> _What you need to do_: Pull each line with the string "Task" from the entries.

> _Data for processing_:
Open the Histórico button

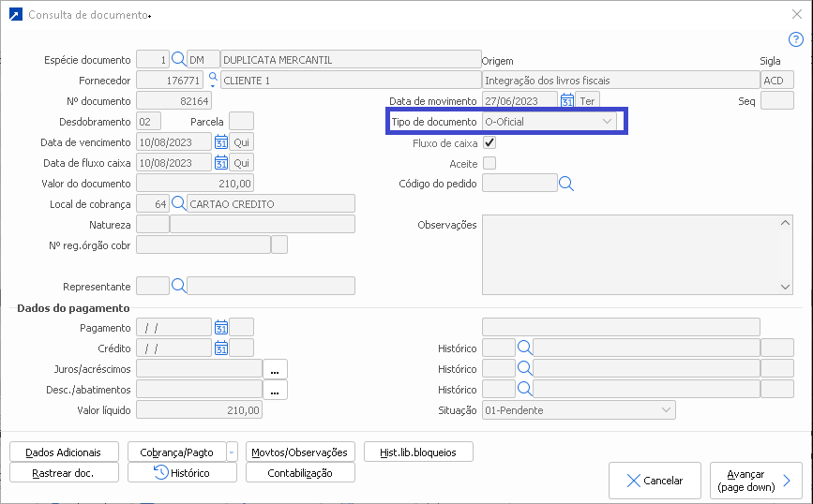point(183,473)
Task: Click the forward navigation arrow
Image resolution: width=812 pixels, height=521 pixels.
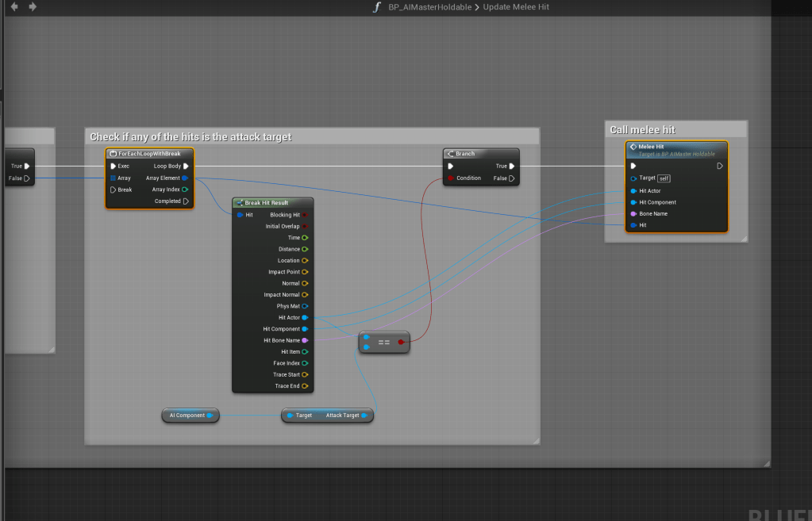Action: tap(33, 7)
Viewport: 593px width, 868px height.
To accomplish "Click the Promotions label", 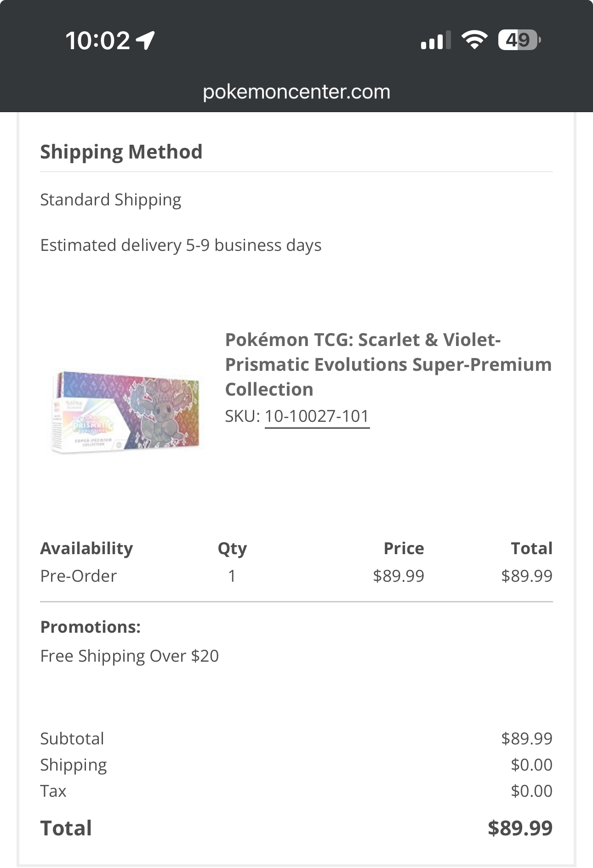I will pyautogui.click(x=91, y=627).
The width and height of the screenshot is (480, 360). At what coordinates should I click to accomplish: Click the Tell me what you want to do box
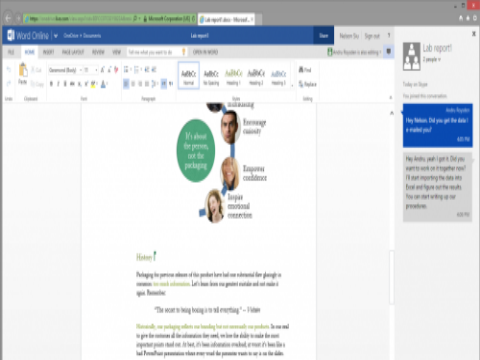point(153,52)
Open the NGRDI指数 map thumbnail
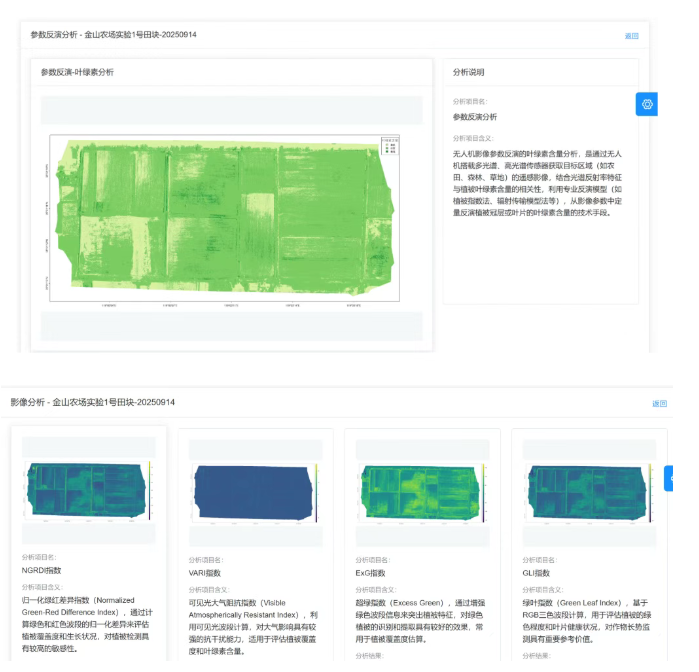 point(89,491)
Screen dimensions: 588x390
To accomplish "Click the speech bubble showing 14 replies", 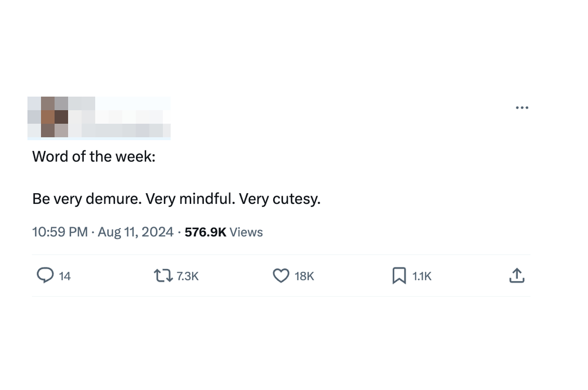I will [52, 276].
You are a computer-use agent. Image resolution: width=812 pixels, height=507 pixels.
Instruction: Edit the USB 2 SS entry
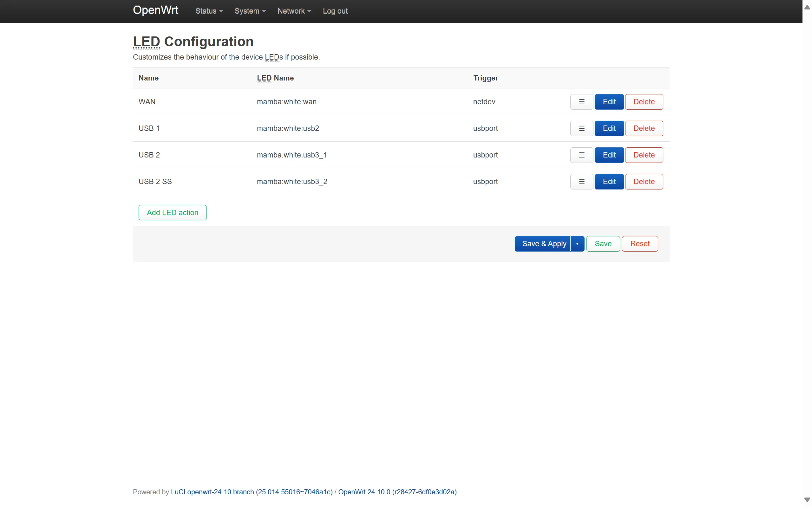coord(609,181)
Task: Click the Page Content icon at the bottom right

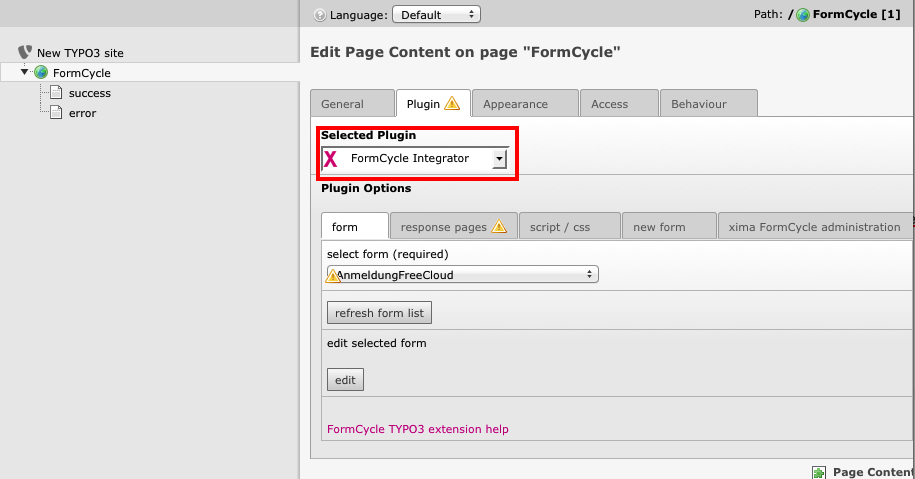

> _Answer area_:
Task: Click the forward navigation arrow
Task: Click the Page Content icon at the bottom right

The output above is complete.